Apart from the Report of the Poor Law Commission, individual writers of wide and varied experience outside London have voiced the same view. “It has never been so easy,” writes Dr. Sadler, “as it is in England to-day, for a boy of thirteen or fourteen to find some kind of virtually unskilled work, involving long hours of deteriorating routine, in which there is little mental or moral discipline, but for which are offered wages that for the time seem high, and flatter his sense of being independent of school discipline and of home restraint.”[157] And the same writer continues: “Certain forms of industry, which make large use of boys and girls who have recently left the elementary schools, are in part (except where the employers make special efforts to meet their [Pg 158]responsibility) parasitic in character, and get more than they ought, and more than their promoters realize that they are getting, of the physical and moral capital of the rising generation.”[158]

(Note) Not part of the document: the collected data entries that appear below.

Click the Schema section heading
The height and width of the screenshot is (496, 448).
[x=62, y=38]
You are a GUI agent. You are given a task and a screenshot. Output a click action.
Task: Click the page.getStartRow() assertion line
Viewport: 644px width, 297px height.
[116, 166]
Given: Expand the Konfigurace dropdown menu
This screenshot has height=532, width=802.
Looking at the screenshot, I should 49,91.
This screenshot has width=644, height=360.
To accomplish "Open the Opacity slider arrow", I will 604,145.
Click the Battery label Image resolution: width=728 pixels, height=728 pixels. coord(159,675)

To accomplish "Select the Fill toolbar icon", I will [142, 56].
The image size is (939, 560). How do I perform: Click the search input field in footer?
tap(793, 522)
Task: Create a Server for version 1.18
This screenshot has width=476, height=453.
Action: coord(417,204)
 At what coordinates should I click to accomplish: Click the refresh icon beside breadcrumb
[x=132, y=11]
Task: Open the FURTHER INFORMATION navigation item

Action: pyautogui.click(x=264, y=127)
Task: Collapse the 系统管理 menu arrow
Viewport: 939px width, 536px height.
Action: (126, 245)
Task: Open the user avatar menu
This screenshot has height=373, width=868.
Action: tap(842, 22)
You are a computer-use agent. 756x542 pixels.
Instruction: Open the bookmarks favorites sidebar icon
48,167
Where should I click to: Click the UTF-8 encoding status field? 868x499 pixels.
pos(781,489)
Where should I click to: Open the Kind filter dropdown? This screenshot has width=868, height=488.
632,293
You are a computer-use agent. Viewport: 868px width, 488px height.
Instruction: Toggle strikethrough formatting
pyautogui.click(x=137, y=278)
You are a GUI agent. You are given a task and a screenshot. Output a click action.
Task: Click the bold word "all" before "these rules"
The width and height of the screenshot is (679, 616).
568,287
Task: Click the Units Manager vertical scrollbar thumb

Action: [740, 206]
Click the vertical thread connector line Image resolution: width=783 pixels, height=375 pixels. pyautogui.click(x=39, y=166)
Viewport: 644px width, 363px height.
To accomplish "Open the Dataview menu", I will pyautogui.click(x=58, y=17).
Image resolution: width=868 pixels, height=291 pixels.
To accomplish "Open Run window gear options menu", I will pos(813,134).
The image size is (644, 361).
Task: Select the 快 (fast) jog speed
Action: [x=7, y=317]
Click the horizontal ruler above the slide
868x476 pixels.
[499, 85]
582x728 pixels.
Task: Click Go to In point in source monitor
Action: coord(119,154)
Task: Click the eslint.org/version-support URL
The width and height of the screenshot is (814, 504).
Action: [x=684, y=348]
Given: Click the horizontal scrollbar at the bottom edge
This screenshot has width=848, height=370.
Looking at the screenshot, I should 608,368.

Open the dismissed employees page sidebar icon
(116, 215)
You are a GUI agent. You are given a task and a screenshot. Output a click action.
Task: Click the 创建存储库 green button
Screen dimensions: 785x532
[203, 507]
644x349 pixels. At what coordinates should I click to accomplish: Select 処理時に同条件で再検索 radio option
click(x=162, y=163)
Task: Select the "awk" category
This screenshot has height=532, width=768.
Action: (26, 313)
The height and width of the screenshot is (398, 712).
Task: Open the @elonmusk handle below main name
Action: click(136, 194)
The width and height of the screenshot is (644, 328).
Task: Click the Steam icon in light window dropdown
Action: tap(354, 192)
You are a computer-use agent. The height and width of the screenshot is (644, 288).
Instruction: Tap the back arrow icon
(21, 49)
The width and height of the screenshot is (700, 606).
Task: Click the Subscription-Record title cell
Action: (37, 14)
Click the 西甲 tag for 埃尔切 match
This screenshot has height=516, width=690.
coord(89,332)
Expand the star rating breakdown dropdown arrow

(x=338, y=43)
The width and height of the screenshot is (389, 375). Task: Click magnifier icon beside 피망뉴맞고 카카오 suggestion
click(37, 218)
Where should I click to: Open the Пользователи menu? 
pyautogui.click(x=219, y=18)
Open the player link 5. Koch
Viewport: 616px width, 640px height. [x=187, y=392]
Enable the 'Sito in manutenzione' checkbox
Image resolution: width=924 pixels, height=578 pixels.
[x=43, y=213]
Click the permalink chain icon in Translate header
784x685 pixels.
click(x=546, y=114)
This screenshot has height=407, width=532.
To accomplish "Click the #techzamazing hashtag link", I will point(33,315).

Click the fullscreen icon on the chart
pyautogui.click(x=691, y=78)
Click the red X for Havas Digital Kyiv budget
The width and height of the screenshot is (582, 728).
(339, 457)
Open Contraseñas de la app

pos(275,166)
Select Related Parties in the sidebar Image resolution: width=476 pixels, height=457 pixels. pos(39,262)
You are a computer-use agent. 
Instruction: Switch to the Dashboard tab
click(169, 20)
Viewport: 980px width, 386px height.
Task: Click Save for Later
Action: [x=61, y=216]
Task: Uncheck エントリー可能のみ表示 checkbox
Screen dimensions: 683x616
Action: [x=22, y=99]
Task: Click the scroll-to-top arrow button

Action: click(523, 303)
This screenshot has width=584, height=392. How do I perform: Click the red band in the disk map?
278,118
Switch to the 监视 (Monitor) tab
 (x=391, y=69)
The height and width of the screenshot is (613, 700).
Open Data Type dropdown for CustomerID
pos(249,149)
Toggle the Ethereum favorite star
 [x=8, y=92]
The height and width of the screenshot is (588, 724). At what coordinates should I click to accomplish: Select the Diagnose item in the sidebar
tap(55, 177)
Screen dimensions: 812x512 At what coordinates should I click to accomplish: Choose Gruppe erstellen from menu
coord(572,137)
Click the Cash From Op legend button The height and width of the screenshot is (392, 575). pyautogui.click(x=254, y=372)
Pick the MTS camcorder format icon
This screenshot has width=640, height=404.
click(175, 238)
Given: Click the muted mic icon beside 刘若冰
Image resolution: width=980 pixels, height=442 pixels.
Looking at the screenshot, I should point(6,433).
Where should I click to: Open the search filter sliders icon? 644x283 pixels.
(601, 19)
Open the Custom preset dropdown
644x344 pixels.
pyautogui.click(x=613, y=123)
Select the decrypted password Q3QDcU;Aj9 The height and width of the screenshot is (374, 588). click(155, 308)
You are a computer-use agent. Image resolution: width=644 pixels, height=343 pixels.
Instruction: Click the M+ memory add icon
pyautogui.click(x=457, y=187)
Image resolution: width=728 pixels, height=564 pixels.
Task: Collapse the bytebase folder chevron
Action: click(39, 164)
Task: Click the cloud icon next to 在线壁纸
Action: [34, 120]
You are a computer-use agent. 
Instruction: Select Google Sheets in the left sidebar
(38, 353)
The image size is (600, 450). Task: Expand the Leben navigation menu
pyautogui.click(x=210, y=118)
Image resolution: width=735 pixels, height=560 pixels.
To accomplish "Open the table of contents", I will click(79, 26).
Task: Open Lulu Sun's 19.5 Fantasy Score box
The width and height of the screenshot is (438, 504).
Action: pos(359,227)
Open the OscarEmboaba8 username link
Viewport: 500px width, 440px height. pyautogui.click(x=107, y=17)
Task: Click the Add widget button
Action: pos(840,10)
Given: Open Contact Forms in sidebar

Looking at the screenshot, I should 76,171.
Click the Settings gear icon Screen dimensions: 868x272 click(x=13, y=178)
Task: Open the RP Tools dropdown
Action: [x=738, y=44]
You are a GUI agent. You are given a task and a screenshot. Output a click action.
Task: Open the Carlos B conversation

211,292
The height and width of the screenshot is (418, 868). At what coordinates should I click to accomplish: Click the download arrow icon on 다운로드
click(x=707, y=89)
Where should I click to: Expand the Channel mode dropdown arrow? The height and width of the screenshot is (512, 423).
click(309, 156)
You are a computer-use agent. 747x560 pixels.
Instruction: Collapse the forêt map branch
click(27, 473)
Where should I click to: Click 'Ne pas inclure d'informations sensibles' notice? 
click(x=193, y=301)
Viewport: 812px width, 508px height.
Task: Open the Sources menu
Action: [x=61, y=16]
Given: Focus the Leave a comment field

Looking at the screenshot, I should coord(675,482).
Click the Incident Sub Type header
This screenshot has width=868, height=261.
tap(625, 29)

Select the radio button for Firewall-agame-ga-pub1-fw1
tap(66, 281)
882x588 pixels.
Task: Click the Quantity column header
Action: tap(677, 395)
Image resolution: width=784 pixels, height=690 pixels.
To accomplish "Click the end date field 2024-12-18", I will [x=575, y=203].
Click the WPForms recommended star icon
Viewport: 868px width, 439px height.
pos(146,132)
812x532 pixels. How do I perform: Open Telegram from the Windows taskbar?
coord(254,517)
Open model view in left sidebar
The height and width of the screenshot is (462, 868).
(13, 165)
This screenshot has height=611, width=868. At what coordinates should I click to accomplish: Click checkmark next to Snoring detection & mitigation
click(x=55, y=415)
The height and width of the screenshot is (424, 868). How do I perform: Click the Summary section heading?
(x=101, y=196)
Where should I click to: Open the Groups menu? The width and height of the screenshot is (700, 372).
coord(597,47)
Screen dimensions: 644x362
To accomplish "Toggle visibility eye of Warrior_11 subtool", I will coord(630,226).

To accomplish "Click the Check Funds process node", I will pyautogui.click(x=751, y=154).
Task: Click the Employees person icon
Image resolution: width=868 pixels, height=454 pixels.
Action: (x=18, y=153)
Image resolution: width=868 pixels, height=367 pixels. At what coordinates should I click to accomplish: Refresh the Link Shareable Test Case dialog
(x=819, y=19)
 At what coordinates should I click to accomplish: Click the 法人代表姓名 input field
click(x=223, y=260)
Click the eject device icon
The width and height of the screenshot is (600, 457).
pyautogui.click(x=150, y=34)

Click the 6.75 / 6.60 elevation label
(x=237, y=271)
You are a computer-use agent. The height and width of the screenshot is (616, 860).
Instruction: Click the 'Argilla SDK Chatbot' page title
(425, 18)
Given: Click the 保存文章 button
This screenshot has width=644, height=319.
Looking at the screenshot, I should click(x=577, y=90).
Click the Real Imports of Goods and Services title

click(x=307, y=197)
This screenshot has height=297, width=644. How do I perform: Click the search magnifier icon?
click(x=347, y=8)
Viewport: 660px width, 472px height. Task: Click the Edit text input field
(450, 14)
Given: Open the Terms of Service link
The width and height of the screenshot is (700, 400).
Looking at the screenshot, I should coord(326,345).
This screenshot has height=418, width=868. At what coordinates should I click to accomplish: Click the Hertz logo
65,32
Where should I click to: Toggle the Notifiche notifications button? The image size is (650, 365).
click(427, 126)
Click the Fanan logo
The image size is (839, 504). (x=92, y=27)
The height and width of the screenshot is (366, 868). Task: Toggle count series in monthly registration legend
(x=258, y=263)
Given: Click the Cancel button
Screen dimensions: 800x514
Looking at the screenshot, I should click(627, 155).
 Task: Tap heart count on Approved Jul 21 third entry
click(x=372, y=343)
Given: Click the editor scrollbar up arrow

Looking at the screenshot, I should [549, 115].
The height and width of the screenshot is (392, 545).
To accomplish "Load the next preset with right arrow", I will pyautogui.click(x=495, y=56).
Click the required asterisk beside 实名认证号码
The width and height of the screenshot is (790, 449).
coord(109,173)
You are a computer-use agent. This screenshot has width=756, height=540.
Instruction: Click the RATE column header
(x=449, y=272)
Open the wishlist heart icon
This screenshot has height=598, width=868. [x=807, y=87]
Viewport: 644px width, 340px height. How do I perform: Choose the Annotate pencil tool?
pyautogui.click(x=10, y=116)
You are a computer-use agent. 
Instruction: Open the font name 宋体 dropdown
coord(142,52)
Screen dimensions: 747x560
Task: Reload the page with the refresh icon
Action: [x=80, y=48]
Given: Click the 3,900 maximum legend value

The Rev. Spencer J. Gibb, who has devoted special attention to the problem, writes: “The characteristic evils of boy work invade office work in a peculiarly subtle and dangerous form. In every city small offices are to be found in which the whole of the business, such as it is, is carried on by the master himself, who has frequently to be absent from his one-roomed office. The office-boy, who constitutes the entire staff, is meanwhile left in charge. He has probably nothing to do, and spends his time either in vacancy, in mischievous expeditions along the corridor, or in reading trash of a bloodthirsty nature.”[159] Under such conditions supervision and control are negligible factors in the training of the workshop. It seems unnecessary to multiply examples; all persons of experience lament the increasing employment of boys in “blind-alley” occupations, and deplore the general lack of supervision.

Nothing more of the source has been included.